------ Documento
A POLÍTICA SOCIAL-DEMOCRATA DO MST

A ‘onguinização’ do MST: resultado de sua trajetória de conciliação e pacificação no campo

O Movimento dos Trabalhadores Sem-Terra (MST) desperta entre intelectuais e a esquerda "socialista" nacional e mundial, uma grande simpatia. No atual período em que todas as lutas de massas no Brasil estão completamente paralisadas pelo nefasto papel desempenhado pela frente popular (PT, PCdoB, PSB) de cooptar o movimento operário à institucionalidade burguesa, as ações do MST, como as ocupações de terra, se destacam. Para o conjunto do ativismo classista, o MST é tido como uma referência de luta e de enfrentamento contra o latifúndio e o governo Fernando Henrique Cardoso. Porém, será que a estratégia do MST é de ruptura com o capitalismo e destruição do Estado burguês?

A crítica marxista ao papel desempenhado pelo MST é parte indissociável das bases objetivas e subjetivas na luta pela revolução agrária no Brasil, ainda mais quando as aparentes ações radicais do MST encobrem uma política a serviço de impedir que o campesinato pobre intervenha na potencial guerra civil no campo com um programa revolucionário.
------------
------ Dados fornecidos
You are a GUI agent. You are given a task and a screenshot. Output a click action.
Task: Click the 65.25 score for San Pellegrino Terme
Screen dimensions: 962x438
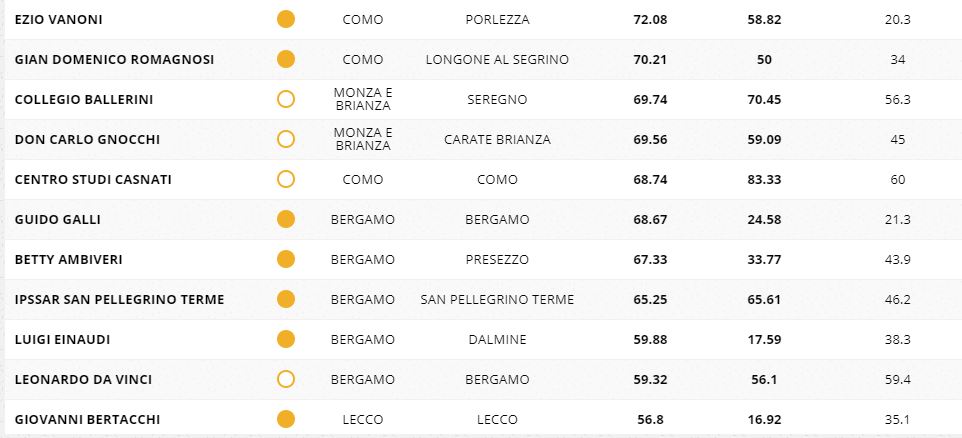click(x=651, y=300)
------------
Liste os partidos que o documento sobre o MST indica como integrantes da frente popular.

PT, PCdoB e PSB.